(Data excerpts)
= = = = =
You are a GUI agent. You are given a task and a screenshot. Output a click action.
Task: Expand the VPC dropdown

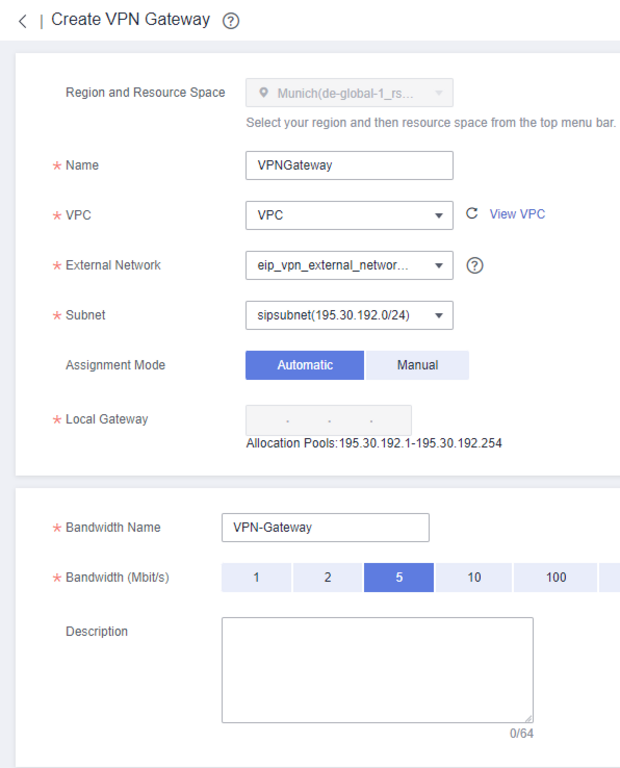click(348, 215)
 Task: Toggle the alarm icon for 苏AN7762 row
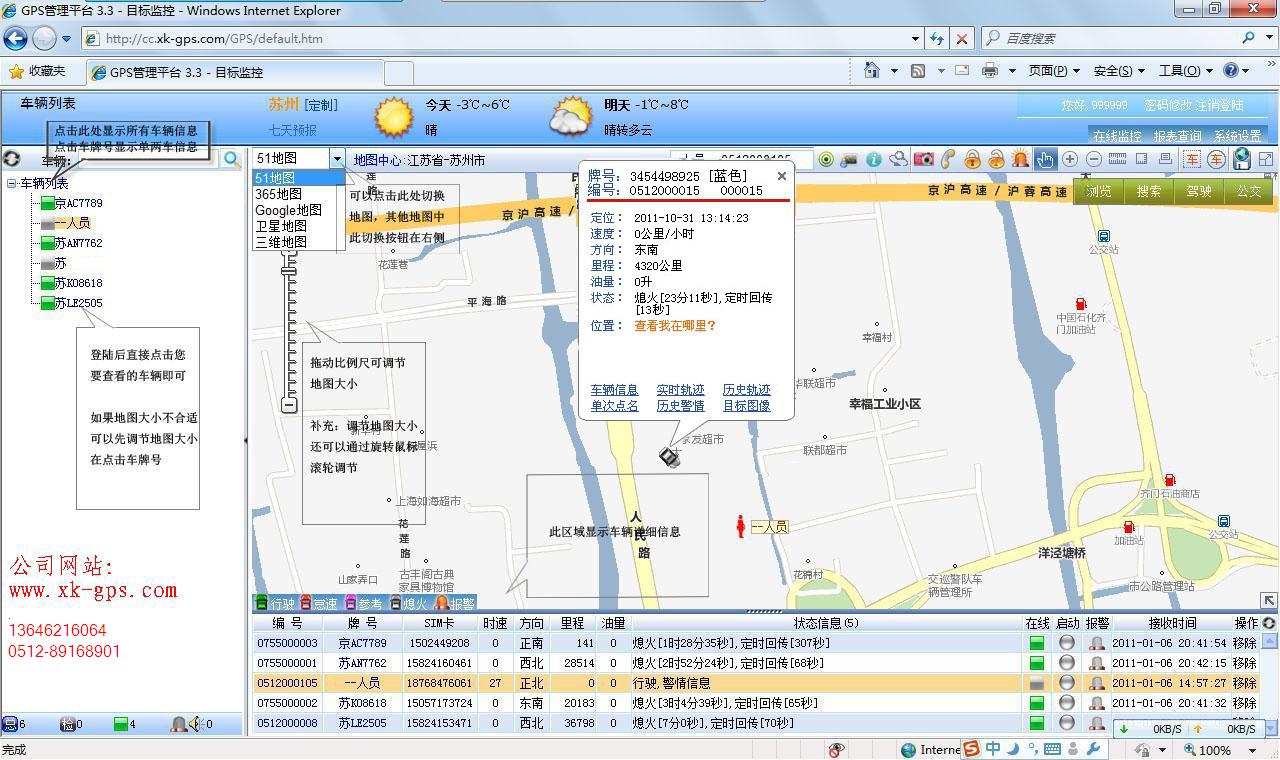point(1097,663)
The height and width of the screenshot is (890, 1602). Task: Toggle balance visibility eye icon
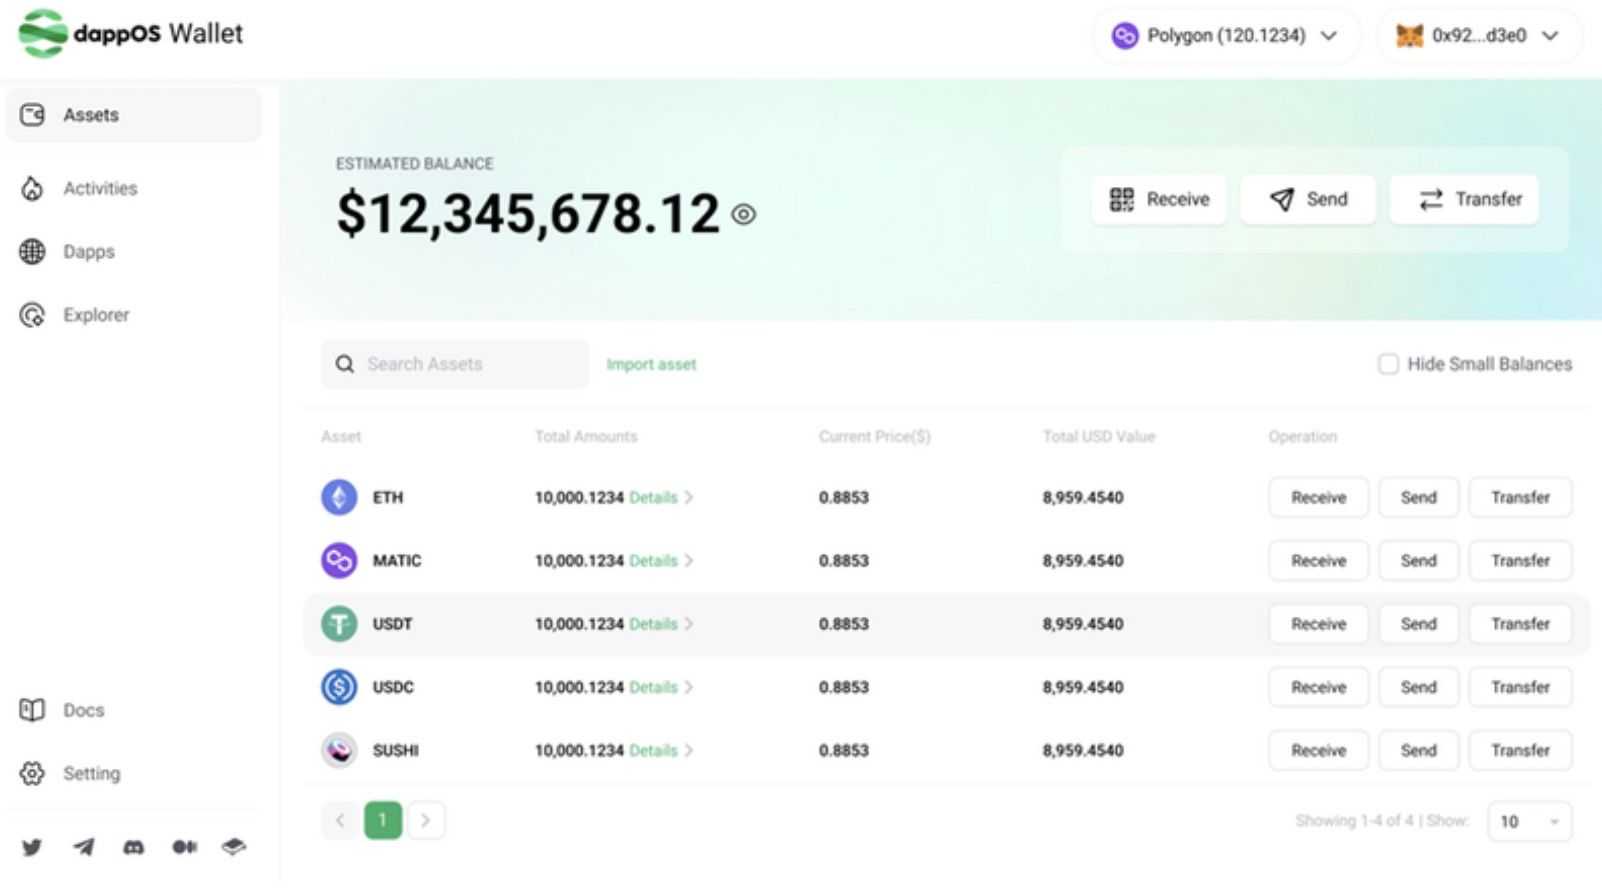click(743, 214)
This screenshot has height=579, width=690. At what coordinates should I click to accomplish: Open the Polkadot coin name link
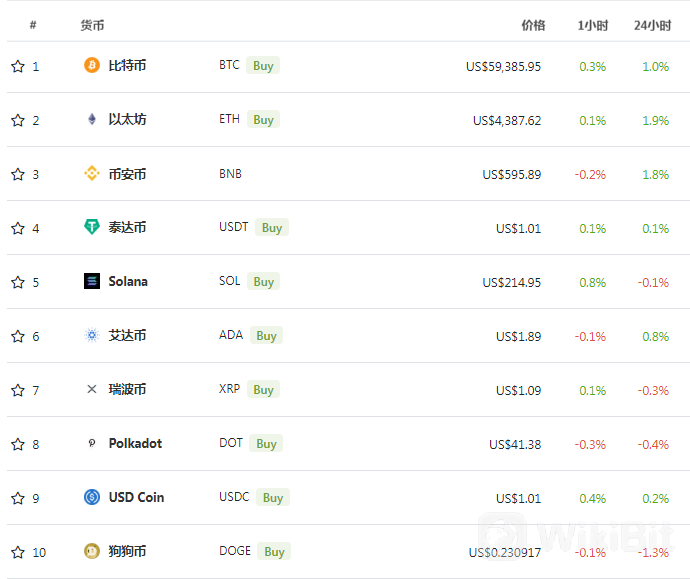coord(135,443)
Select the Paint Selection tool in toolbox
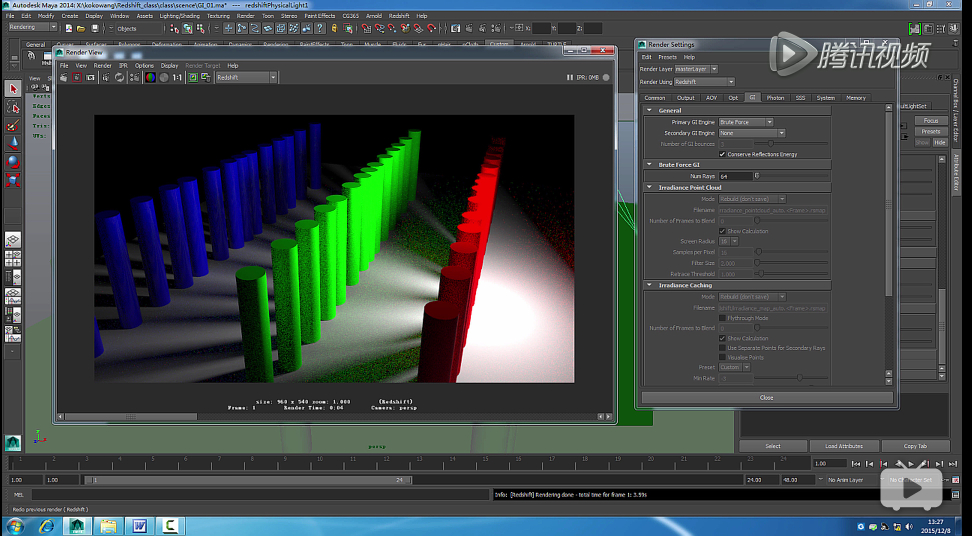 13,126
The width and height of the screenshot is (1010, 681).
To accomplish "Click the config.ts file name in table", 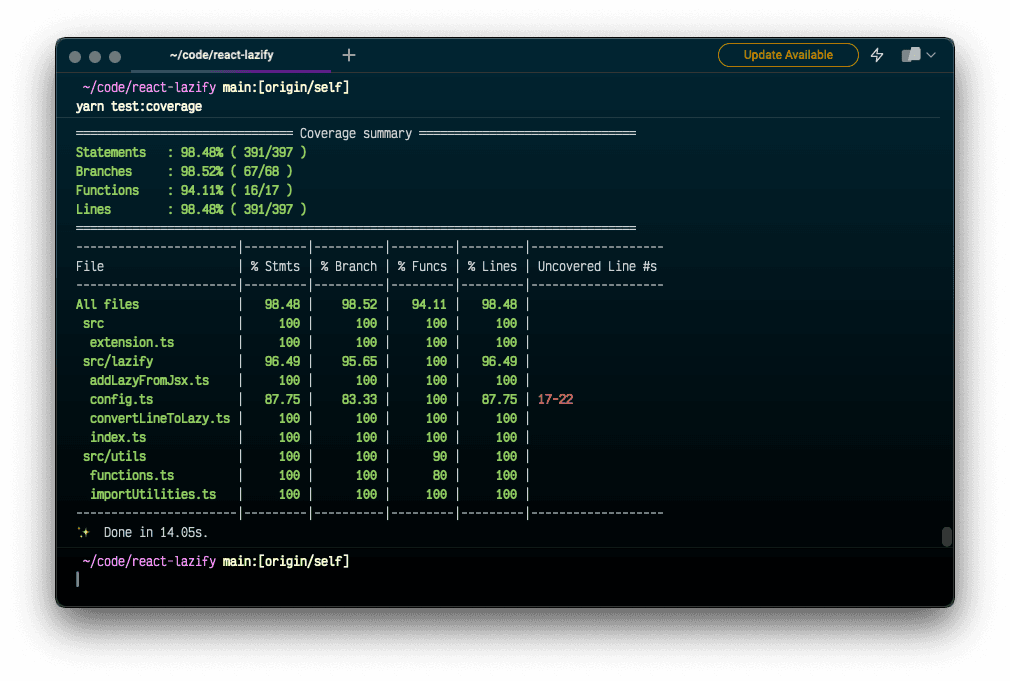I will (121, 399).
= = = = =
About this task:
Exactly reproduce the lines above, starting at the one that contains "This screenshot has" and ending at the one that contains "The width and", both inclusive; leave the pictures out and add no other lines.

Expected answer:
This screenshot has height=579, width=690. At what coordinates should I click to accomplish: Open the Polkadot coin name link
coord(135,443)
Select the Paint Selection tool in toolbox
 13,126
The width and height of the screenshot is (1010, 681).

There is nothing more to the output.